LAST year the government opened up the second, 'capitalisation', pillar of the pension system for six months, allowing more than 1.5 million people the opportunity to leave the pillar from January until June 2008.
Now, however, the government wants to make the way out even easier for people who have been saving with private pension fund management companies. These savers would no longer be required to submit a notary-authorised signature when applying to leave the second pillar, reads a bill produced by Labour Minister Viera Tomanová.
While the labour minister says that the legislation is completely innocent and has been drafted in response to citizens' demands, the opposition says the changes could be easily abused and that the legislation offers no guarantees.
Opponents of the fast-tracked legislation say the bill, which the government produced over a couple days and parliament adopted on February 14, is part of a campaign that the government has been waging against the second pillar.
The second pillar was one of the main features of the Mikuláš Dzurinda government's old-age pension reform, according to which clients could redirect 50 percent of their social insurance fees into a private pension company, the 'second pillar', with the rest going into what is known as the 'first pillar', the pay-as-you-go-system administered by the public social security provider Sociálna Poisťovňa.
The first pillar is 100-percent insurance-based, with disbursements that reflect the monthly amount paid into the account and the length of the savings' lifespan.
"Citizens asked to be able to quit the system without an authorised signature and we responded," Tomanová told the public service Slovak television STV.
The labour minister also said that the opposition's fears of potential abuse were absurd.
"The opposition's concerns are unfounded because employees of the social insurance company will check clients' identity by checking their national ID cards, social security numbers and other forms of identification, which we will not specify at the moment," Barbora Petrová of the Labour Ministry's press department told The Slovak Spectator.
If it turns out that a citizen's application to quit the second pillar has been forged, the applicant's savings will be returned to the original pension saving account, Petrová said.
"We responded to citizens' demands with great flexibility," Petrová said. "When they entered the second pillar they did not need to have their signature authorised and thus we wanted to make it as easy as possible for the citizens to decide."
According to Petrová, the change especially benefits people who want to quit the system but live in remote areas and would have to take a day off in order to go to a notary and have their signature authorised.
After all, there is also a notary fee for authorising signatures, Petrová added.
Notaries usually charge a maximum of Sk50 to authorise a signature.
Peter Socha, head of the Association of Pension Management Companies, said that the government had previously decided to require an authorised signature in order to assure the security of people's savings.
Socha told the Aktualne.sk news website that there have been cases where family members have decided on the fate of the savings of a relative who had been saving in the second pillar, but without the relative's approval.
The opposition also objected to the government fast-tracking the bill and thus preventing a thorough inter-departmental review.

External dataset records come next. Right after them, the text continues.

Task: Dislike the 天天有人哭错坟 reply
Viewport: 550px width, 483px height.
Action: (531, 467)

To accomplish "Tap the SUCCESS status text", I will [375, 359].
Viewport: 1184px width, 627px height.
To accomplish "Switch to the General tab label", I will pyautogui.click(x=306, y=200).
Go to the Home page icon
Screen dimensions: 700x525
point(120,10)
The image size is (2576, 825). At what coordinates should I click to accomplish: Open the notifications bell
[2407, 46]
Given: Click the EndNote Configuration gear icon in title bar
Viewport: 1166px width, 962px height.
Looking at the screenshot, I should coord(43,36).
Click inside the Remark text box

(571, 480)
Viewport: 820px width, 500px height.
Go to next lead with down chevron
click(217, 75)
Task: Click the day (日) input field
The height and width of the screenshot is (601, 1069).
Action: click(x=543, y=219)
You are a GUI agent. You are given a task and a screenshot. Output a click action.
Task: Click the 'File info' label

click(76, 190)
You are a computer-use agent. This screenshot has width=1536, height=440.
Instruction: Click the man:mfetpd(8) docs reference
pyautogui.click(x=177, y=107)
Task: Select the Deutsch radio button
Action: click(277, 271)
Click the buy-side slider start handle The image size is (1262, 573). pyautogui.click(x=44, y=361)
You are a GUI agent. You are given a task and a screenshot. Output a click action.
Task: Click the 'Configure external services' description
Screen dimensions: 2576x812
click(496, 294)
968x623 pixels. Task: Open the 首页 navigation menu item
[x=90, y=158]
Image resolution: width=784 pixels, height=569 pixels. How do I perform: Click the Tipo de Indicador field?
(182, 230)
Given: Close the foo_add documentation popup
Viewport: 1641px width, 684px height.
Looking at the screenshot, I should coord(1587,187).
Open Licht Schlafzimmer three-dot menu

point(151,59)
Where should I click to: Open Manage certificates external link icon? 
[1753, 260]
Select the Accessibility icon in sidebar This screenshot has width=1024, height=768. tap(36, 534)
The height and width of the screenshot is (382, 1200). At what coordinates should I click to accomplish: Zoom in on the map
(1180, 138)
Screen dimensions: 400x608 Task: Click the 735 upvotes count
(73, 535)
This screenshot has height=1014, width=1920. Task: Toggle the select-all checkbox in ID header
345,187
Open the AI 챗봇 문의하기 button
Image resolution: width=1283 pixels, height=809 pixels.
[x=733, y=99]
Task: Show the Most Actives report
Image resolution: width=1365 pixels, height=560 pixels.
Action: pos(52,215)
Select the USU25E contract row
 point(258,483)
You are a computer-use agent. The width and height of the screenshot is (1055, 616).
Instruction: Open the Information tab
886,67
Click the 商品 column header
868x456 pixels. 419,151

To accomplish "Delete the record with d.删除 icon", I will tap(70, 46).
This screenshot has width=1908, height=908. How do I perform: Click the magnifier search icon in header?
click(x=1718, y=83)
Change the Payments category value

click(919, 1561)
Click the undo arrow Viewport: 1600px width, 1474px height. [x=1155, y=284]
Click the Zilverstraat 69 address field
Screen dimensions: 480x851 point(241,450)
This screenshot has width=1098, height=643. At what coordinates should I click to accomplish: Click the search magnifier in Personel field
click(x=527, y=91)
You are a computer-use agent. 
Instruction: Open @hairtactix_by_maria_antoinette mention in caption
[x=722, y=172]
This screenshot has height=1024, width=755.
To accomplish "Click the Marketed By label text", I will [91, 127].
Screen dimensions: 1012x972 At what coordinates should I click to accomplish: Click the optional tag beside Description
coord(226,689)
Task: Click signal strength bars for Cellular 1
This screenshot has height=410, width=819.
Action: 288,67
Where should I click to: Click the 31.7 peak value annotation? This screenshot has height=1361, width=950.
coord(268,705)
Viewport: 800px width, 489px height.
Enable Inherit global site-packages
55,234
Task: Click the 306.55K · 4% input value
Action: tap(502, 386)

The Labour Ministry submitted the legislation for inter-departmental review on February 8 and the cabinet passed the draft on February 11. However, the government denies any breach of procedural protocol.
The government produced the bill only a couple of days after Prime Minister Robert Fico told parliament that the second pillar is advantageous only for people who earn more than Sk29,000 a month and who would be saving for their pension for at least 25 to 30 years. These criteria would leave only about 230,000 savers, the daily Sme reported.
The Labour Ministry has not confirmed the prime minister's claims.
Fico has never hid his objection to the second pillar, which he has often labelled 'risky'. Last year, Fico compared pension fund administration companies to the unlicensed deposit companies whose ill-fated pyramid schemes stripped more than 100,000 Slovak clients of a total of Sk14 billion (€418.1 million) a couple of years ago.
The government cannot guarantee that the pension fund administration companies will not end up similar to the situation with these unlicensed deposit companies, Fico said.
"Out of the twelve Latin American countries that instated the so-called Chinese model of capitalization, seven have already abandoned these reforms," Fico told the public service STV on February 8.
The Labour Ministry assumes that by the end of June, 30,000 people might have quit the second pillar.
The ministry is not preparing any special campaign.
"Citizens are being informed through the electronic and print media, and booklets about pension saving should make their decision easier," said Petrová.
The total number of savers in the second pillar reached over 1.56 million by the end of last year.
A total of 4,904 people left the second pillar between January 1 and February 4 of this year and private pension fund management companies have already returned these clients' savings. Over the same period, 1,326 new clients joined the second pillar.